C’était le 13 septembre, en 2006. Une date qui, comme pour plusieurs autres, a marqué le conseiller de l’arrondissement Verdun, Pierre L’Heureux. Encore aujourd’hui, les événements teintent certaines facettes de son quotidien.
À l’époque professeur d’histoire du crime du Canada, il se trouvait dans son bureau lorsque Kimveer Gill a fait irruption dans le Collège Dawson pour faire feu sur les étudiants, tuant Anastasia De Sousa et faisant 16 blessés.
Avec des collègues enseignants, M. L’Heureux a entendu des détonations, sans toutefois pouvoir croire que ce soit une fusillade. Il s’est alors dirigé vers l’Atrium du collège anglophone de la rue Sherbrooke, à Westmount.
«Je ne serais jamais allé vérifier si j’avais vraiment cru que c’était des coups de feu», se souvient-il.
Il était 12h41 et l’endroit était bondé d’étudiants qui mangeaient, comme tous les midis. Alors qu’il descendait les escaliers, le bruit des rafales s’est accentué. «J’avais l’impression que le tireur était à côté de moi», raconte Pierre L’Heureux.

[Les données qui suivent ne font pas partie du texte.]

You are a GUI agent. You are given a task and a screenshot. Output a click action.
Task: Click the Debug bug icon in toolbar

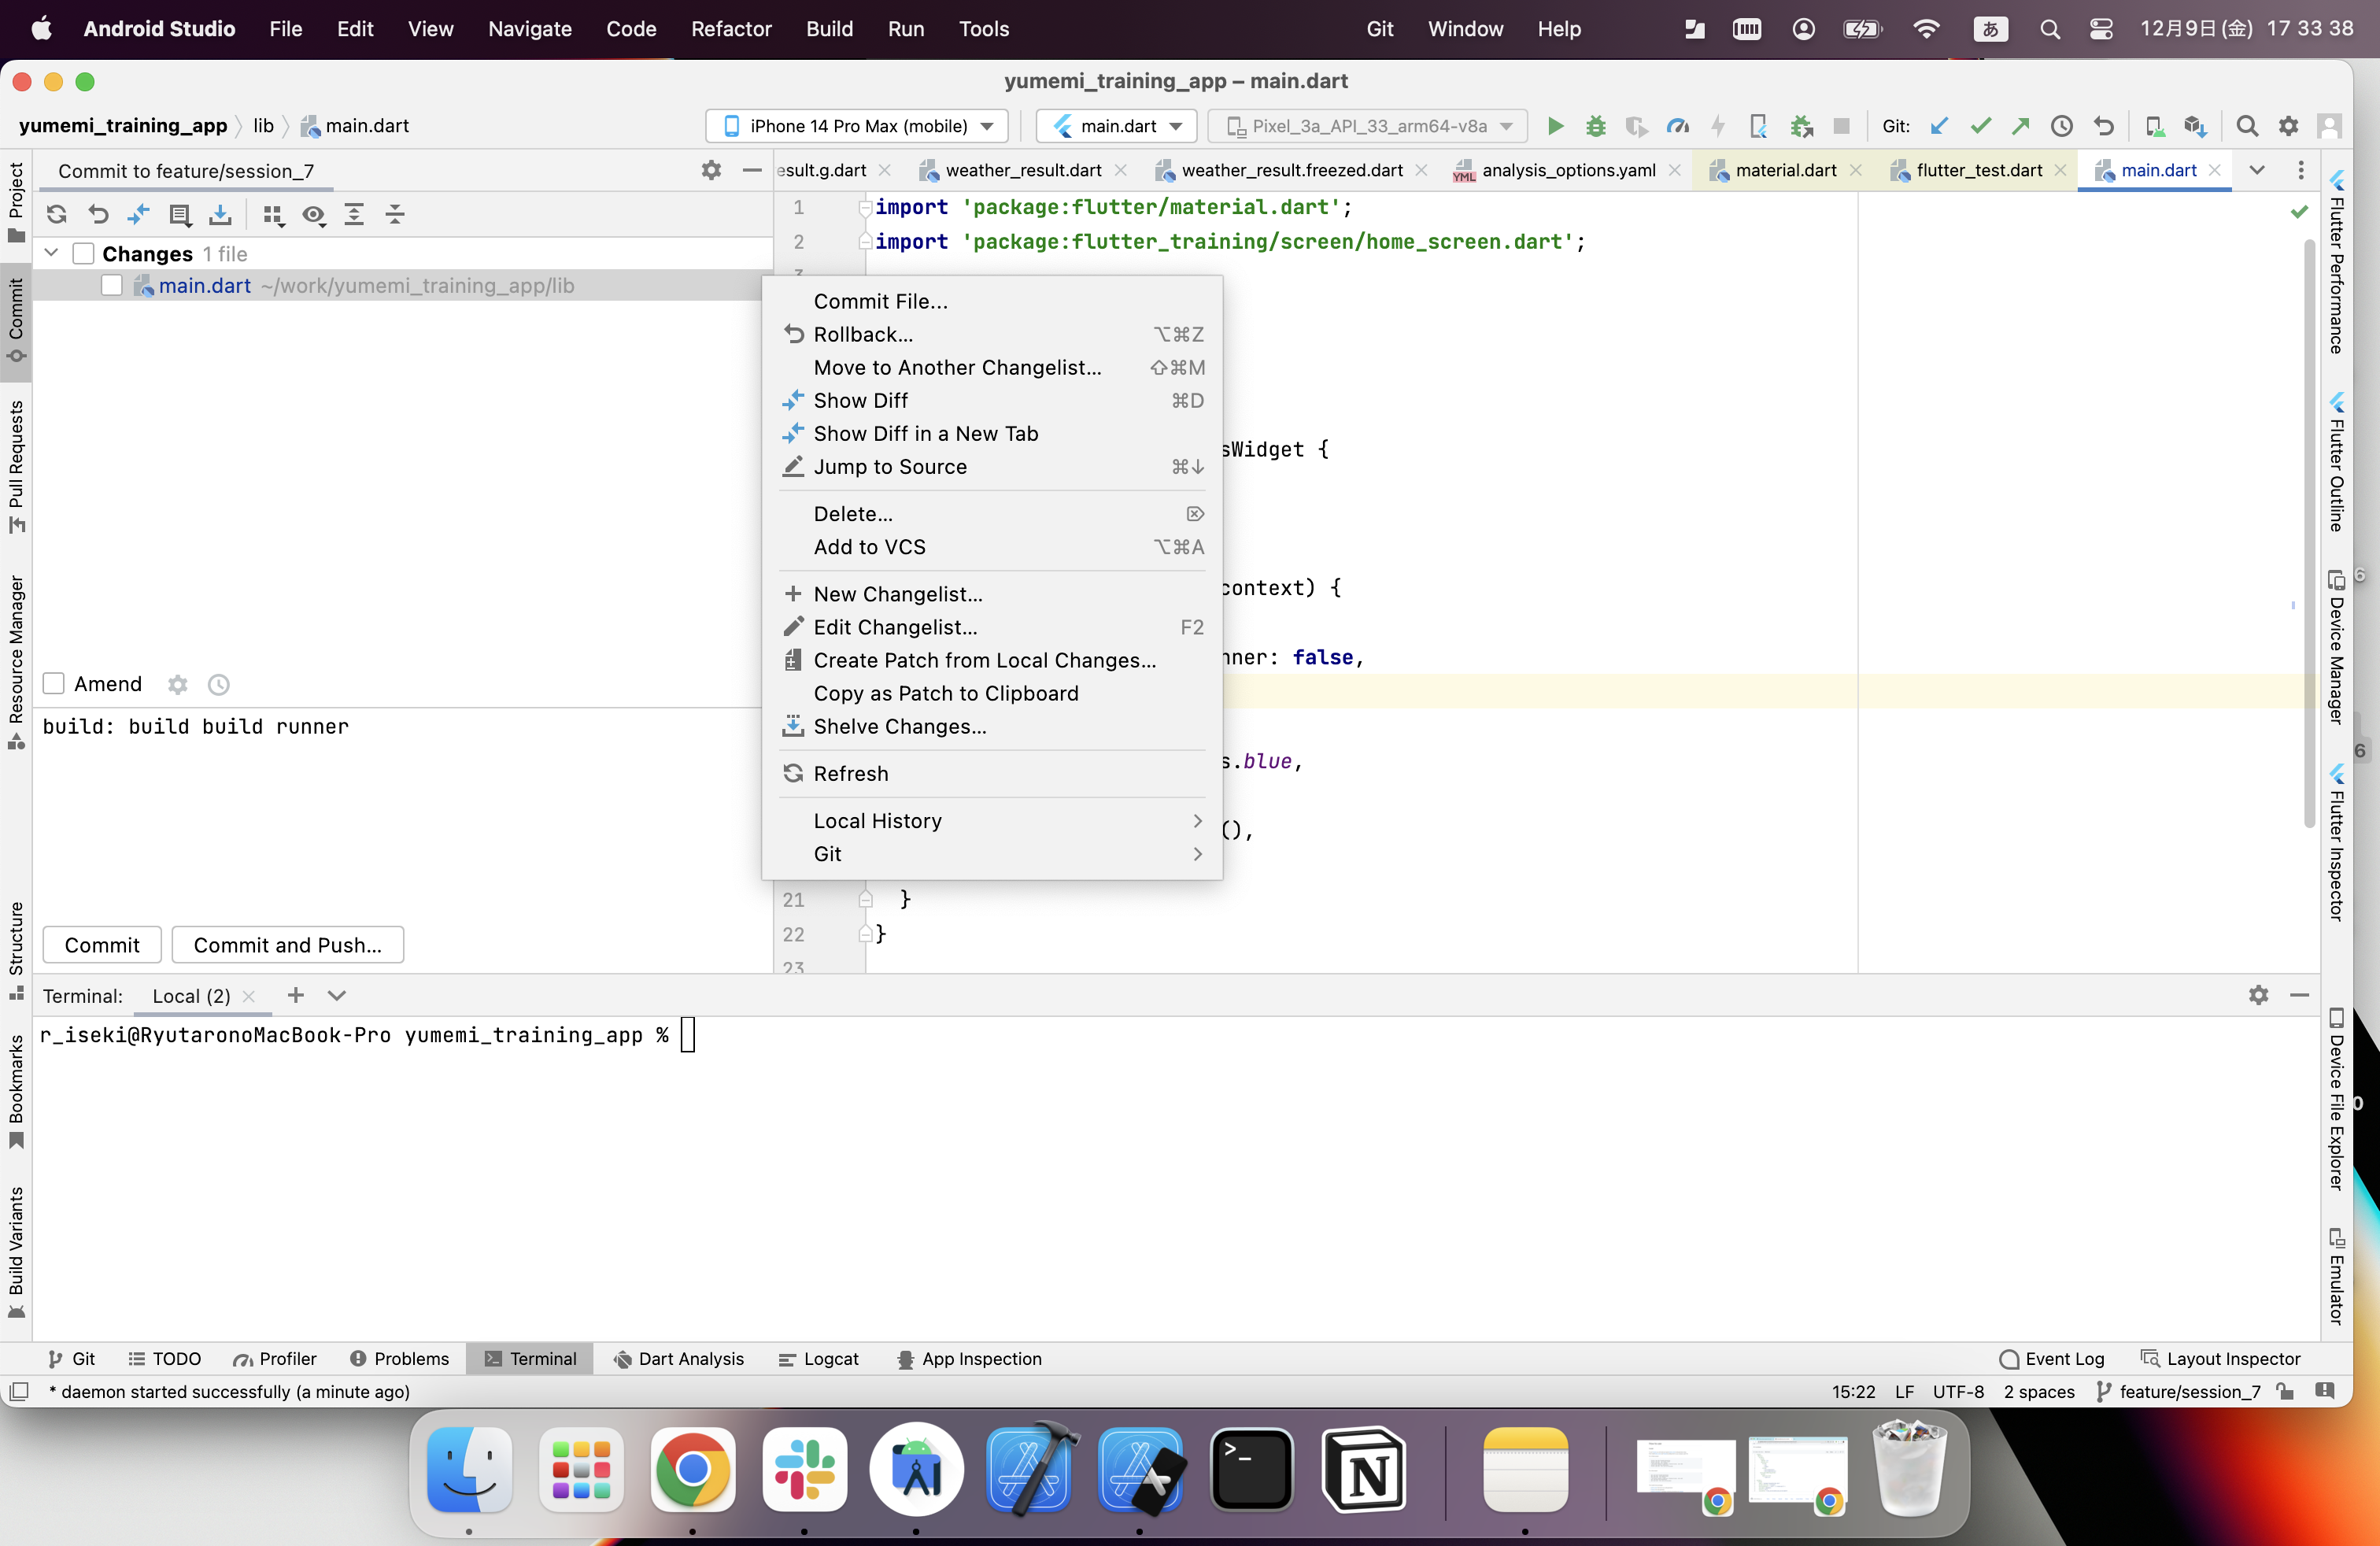(x=1596, y=126)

Il est retourné à son bureau et a ordonné aux autres enseignants de se barricader. Les coups de feu ont résonné pendant une douzaine de minutes qui lui ont semblé interminables. Couché sur le sol, il ne savait pas s’il s’agissait d’une attaque d’un ou de plusieurs tireurs, et s’attendait au pire.
«J’ai été chanceux», constate celui qui, quelques instants avant la tuerie, se trouvait dans l’Atrium pour récupérer un projecteur.
Kimveer Gill, lourdement armé d’un pistolet, d’une carabine semi-automatique de type Beretta, d’un fusil de chasse chinois et de centaines de munitions, a fait feu sur la foule avant de s’enlever la vie, déjà blessé par le tir du policier Denis Côté.
Fragilité
Pendant 10 ans, Pierre L’Heureux n’a pas souhaité parler de ce qui lui est arrivé. Revisiter le fil des événements en ce jour de commémoration lui a pourtant remis en tête certains souvenirs. «La chronologie m’a fait réaliser que tel coup de feu que j’ai entendu était associé à telle victime», témoigne le conseiller.
Pierre L’Heureux n’a pas eu de soutien psychologique à l’époque, car il ne se considérait pas comme une victime. «J’ai vécu quelques semaines de stress post-traumatique, avoue-t-il, mais je me disais qu’en tant que prof, je devais être solide pour les étudiants».
Il se rend compte que cette expérience a laissé des traces. «Ma lecture des situations est différente de celles des gens qui n’étaient pas sur place. Il suffit que quelqu’un ressemble au tueur de Dawson ou qu’il y ai un bruit fort pour que ça vienne me chercher».
Par exemple, un homme vêtu d’un pantalon militaire et portant un sac a fortement fait réagir M. L’Heureux lors d’un conseil d’arrondissement. Il a refusé d’entrer dans la salle jusqu’à ce que la sécurité s’en occupe. «Le gars a un sac, c’est certain que je ne vais pas là», s’est-il dit alors, paralysé par la peur.
Responsabilité
Malgré cette expérience, Pierre L’Heureux ne croit pas qu’augmenter la sécurité dans les écoles soit souhaitable puisque cela créerait un faux sentiment de sécurité.
«Si quelqu’un veut vraiment entrer dans une école, il va entrer. Ça ne va pas prévenir un autre massacre. Les écoles, c’est l’avenir et l’ouverture. Il ne faut pas cloisonner ces institutions, ça irait à l’encontre de leur mission», fait-il valoir.
Pierre L’Heureux enseigne toujours à Dawson. Il continue de croire que les professeurs, en tant que guides, ont la responsabilité d’être disponibles en plus de soutenir les étudiants. C’est d’ailleurs pourquoi il a repris les cours moins d’une semaine après le drame.